Worries over Chinese growth as markets look towards UK budget
21/Mar/2012 • Currency Updates•
China has raised the price of petrol by about 6% and diesel about 7% for the second time in 2012, as it struggles with the rising cost of crude oil.
Global oil prices have been high because of tensions with key supplier Iran.
Sterling cuts earlier losses of 0.2% against Euro before Osborne is due to present the budget today. The CPI edged lower to 3.4% from 3.6% in February and it has now reached its lowest rate since November 2010. These figures were also combined with a fall in RPI figures reaching 3.7% from 3.9%.
This data was counteracted with figures showing that the average earnings growth had slowed to just 1.4% annually, down from 1.9%. This means that despite a fall in inflation, households would not have found a significant change in their disposable income.
The contribution of lower heating and electricity bills to falling inflation looks to be undone with the threat of higher oil and petrol prices which hang over the economy.
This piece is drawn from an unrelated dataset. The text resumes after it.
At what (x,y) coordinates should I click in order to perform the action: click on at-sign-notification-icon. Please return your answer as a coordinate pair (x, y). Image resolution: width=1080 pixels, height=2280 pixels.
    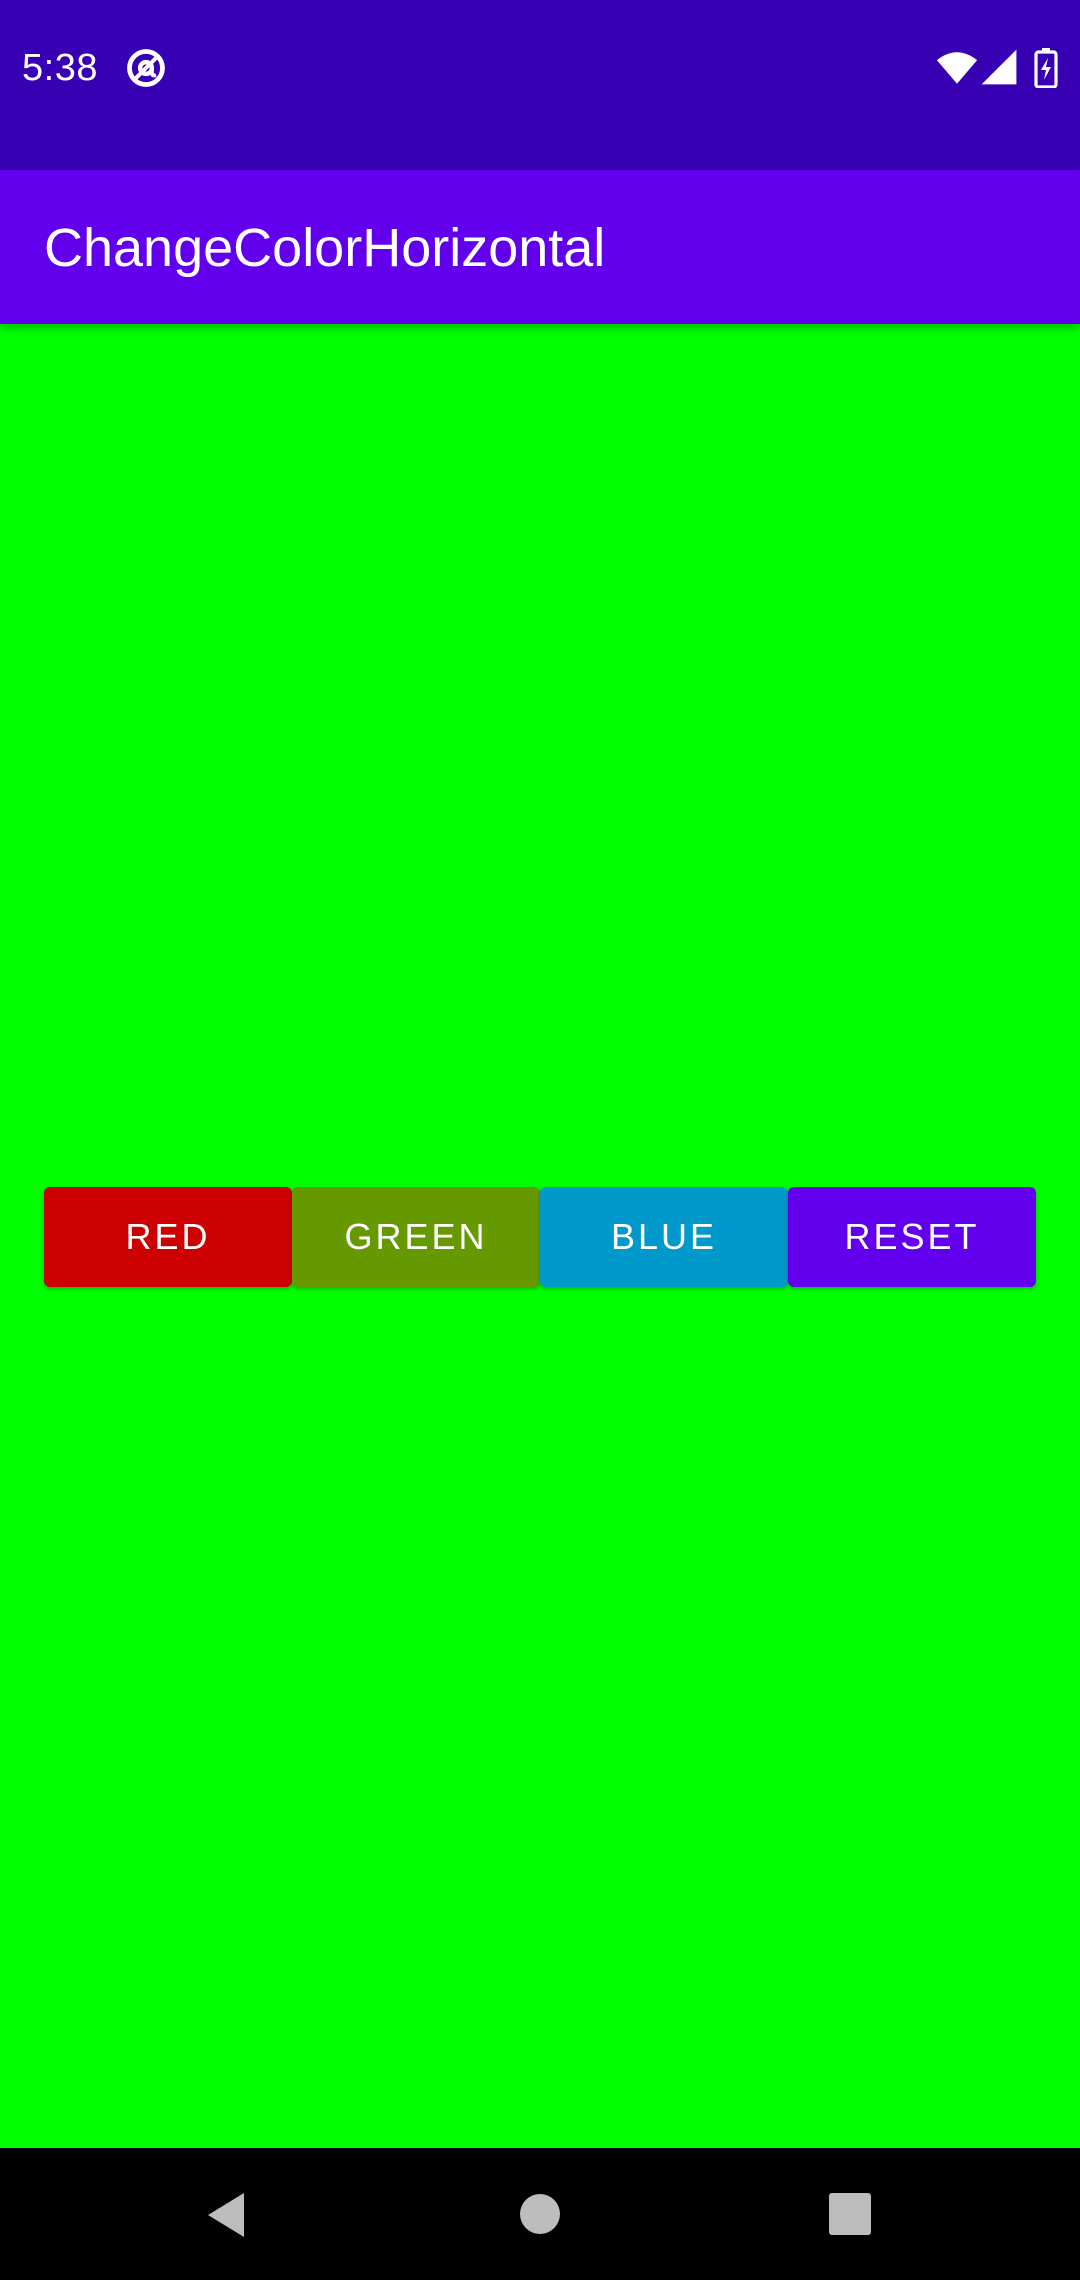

Include the CBI trends survey showing 39% of manufacturers are also set to raise prices “significantly” due to soaring oil prices, the plans of further rapid falls in inflation later this year are potentially derailed.
Also low-paid and middle-paid workers will be handed a tax break in today’s budget when personal allowance tax is expected to rise by £1000 for next year.
The Euro edged higher against the Dollar by 0.4%, while the yen weakened.
The Euro strengthened as risk appetite sharpened and Greece’s credit default swap auction passed successfully.
German investors are said to be keeping their money within the largest European economy as oppose to risking it elsewhere within the Eurozone.
The Dollar gained across the board on Tuesday, lifted by safe-haven demand that was driven by worries about a potential slowdown in Chinas growth.
The US new home building figure dropped by 1.1% between January and February according to US government data. The unemployment figure remains at an 8.3% high indicating that the US economy is showing signs of weak economic growth, although the jobs market seems to be improving.